Though I care about CO2 emission and most probably during Trump’s tenure it will increase, from a green energy standpoint his stance on nuclear power might be actually useful. Building huge structures like nuclear power plant do not only make his ego bigger, but they slash CO2 output, create jobs, and can fuel electric cars at the same time.
(Btw, isn’t it ridiculous that we have a big nuclear failure every 25 years with 40 year old reactors and instead of going all clean nuclear and emission free, it’s those venerable green organisations are responsible for because of green organisations responsible for increasing our CO2 emissions? I say OK, maybe solar/wind can work, but what if we get along emission free until we figure out how to do it…)
feamatar,
The problem is if we eliminate CO2 emission caps, as I expect the government to do under current leadership, then the business case for nuclear power stations throughout the US is greatly diminished compared to unregulated dirty power. You’re probably not going to like this news, but private nuclear power companies all over are in dire financial trouble:
http://money.cnn.com/2017/03/29/investing/westinghouse-nuclear-bank…
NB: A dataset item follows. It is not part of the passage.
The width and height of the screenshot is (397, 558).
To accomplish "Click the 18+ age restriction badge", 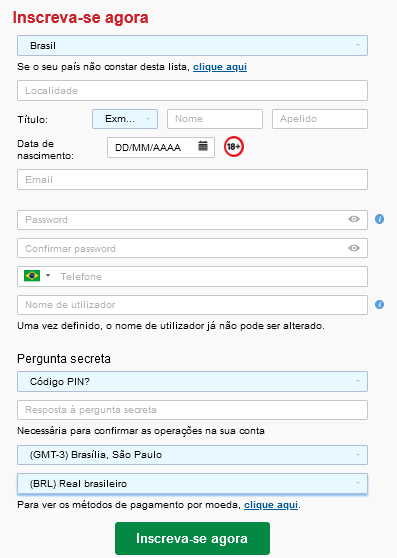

https://atomicinsights.com/nuclear-plants-losing-money-astonishing-r…
http://wrvo.org/post/nine-mile-nuclear-also-losing-money-wants-stat…
(I used to live near the Ginna station referenced here)
A big reason for this is that fossil fuels are subsidized to the tune of hundreds of billions dollars per year in the US alone. It may be hard or impossible for nuclear, wind, or solar to become competitive when government policy puts them at such a big disadvantage.
http://www.sciencedirect.com/science/article/pii/S0305750X16304867
“…then the business case for nuclear power stations throughout the US is greatly diminished.”
You really don’t get the Powers You put at Government, doesn’t it?
Certainly during the Trump administration it is not the motivating factor, this is why I mention that these are big, ambitious projects that suit his ego on the one hand, and big job generators on the other hand, so we might get more nuclear stations, and once Trump is gone, it is easier to revert to clean energy.
The problem is the very same people who advocate wind and sun and reduced CO2 emissions are the people who prefer coal to nuclear, all because of their ungrounded fears.
feamatar,
That’s not really the case for me. The main problem with wind and sun is that their power output isn’t stable, which makes them rather supplementary. Hydroelectric is really fantastic in this regards because it can act as both a natural power source and a battery to store excess power, although not everyone likes the ecological consequences of building dams.
I started thinking about this as a teenager (in the 1980s) reading about the philosophical debates about robots from the 1950s and 1960s, when science and technology seemed to offer the possibility of a utopian future. (Most of this was explored through science fiction writing, of course.)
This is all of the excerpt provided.